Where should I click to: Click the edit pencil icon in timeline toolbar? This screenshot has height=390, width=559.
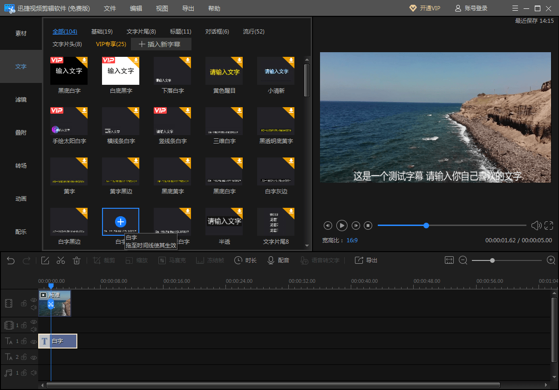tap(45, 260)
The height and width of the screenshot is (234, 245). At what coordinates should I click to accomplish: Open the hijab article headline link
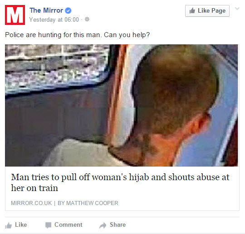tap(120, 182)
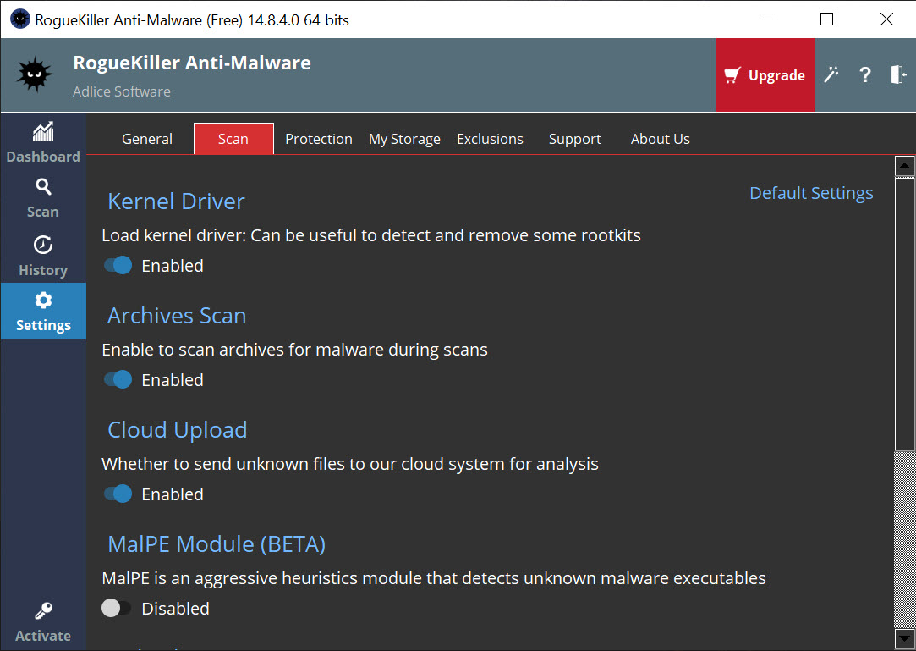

• • • • •

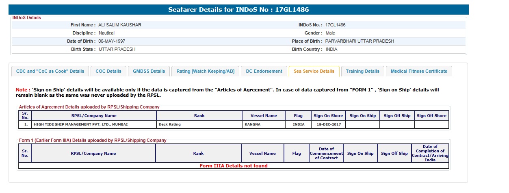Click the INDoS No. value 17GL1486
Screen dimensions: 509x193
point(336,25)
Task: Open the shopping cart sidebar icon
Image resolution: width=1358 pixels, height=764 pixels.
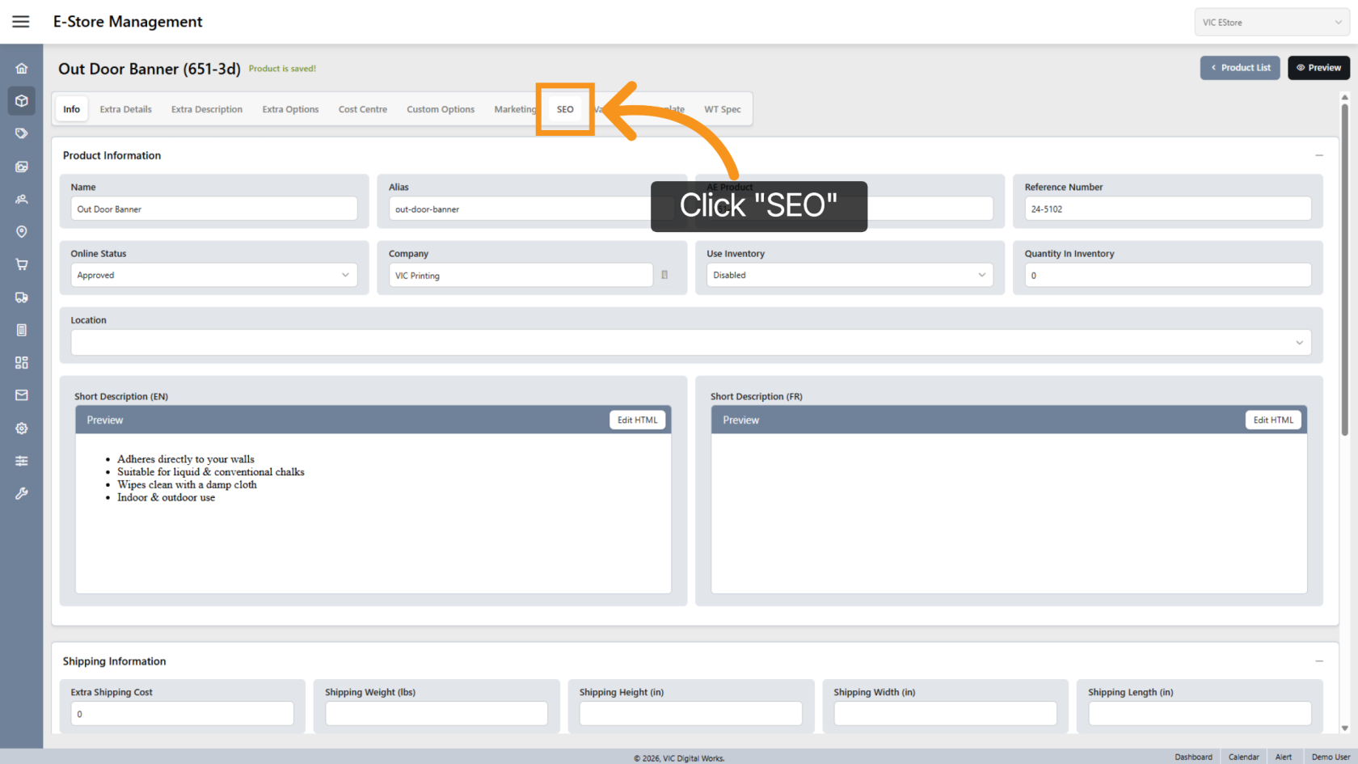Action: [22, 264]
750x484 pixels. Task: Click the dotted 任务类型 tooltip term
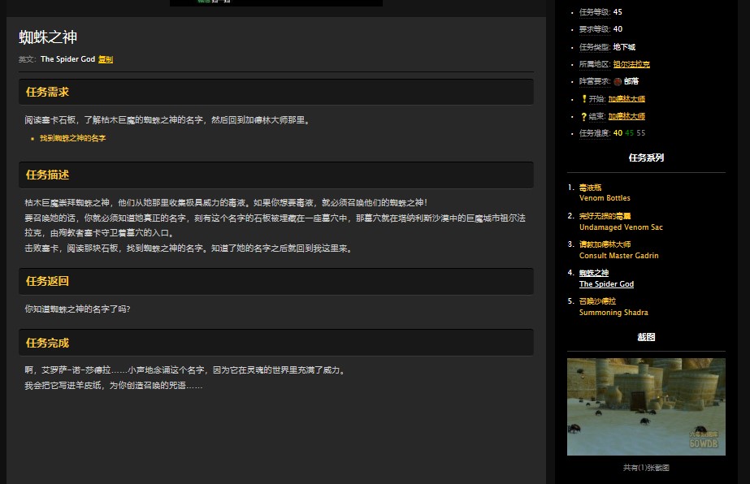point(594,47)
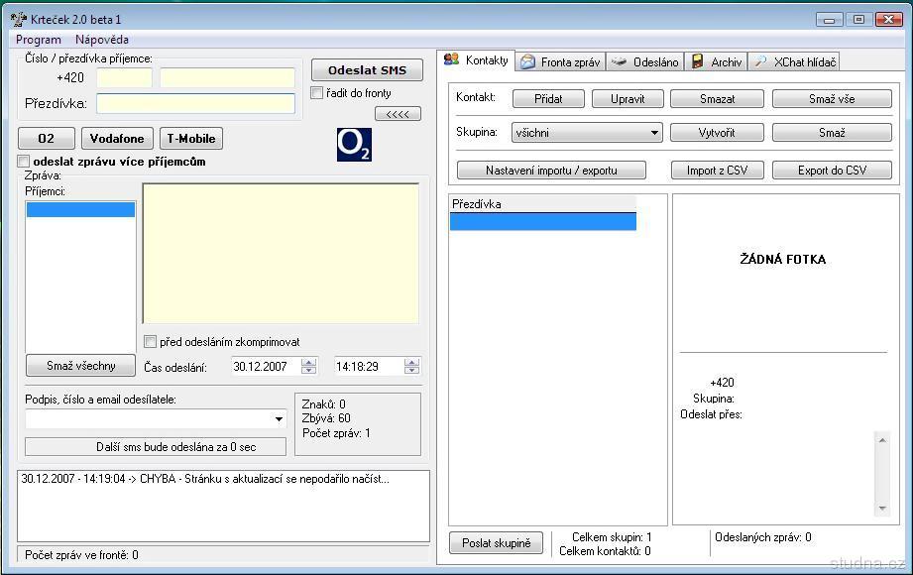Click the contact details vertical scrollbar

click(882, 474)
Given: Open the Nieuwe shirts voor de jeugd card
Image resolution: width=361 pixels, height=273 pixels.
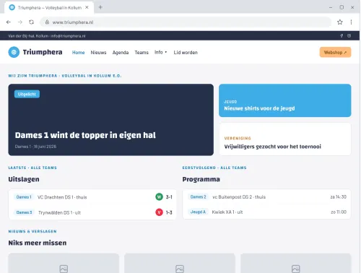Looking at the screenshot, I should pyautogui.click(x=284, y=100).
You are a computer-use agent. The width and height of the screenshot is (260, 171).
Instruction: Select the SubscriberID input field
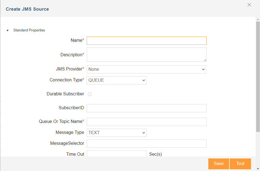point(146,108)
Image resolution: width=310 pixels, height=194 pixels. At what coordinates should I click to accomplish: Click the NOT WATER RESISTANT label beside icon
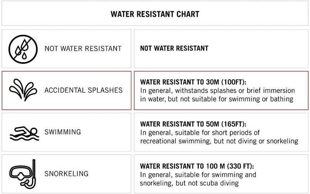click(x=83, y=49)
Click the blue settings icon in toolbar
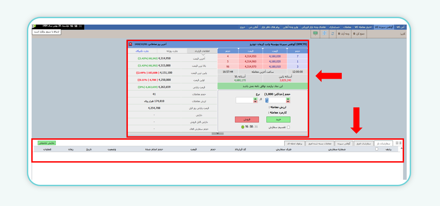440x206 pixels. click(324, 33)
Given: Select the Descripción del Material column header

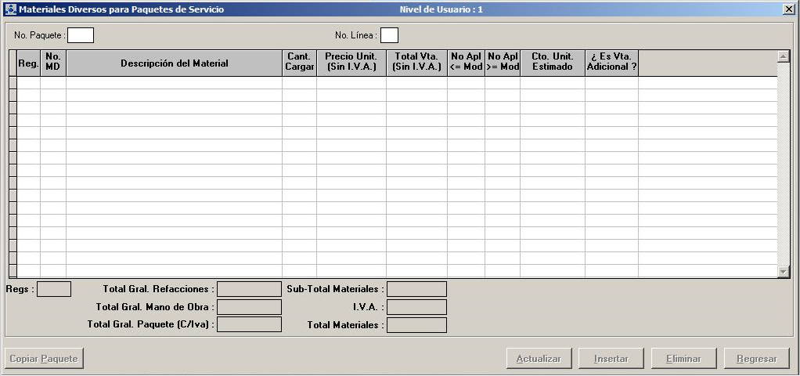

• • • • •

# WORK ORDER:
Your reply should hold nothing but the lines above, from the one containing "Given: Open the" to the one containing "Given: Select the", reproduced exactly minus the pictures.

# EXPECTED ANSWER:
Given: Open the Nieuwe shirts voor de jeugd card
Image resolution: width=361 pixels, height=273 pixels.
Looking at the screenshot, I should pyautogui.click(x=284, y=100).
You are a computer-use agent. The width and height of the screenshot is (260, 171).
Instruction: Select the SubscriberID input field
point(146,108)
Image resolution: width=310 pixels, height=194 pixels. At what coordinates should I click to accomplish: Click the NOT WATER RESISTANT label beside icon
click(x=83, y=49)
Click the blue settings icon in toolbar
440x206 pixels. click(324, 33)
Given: Select the Descripción del Material column header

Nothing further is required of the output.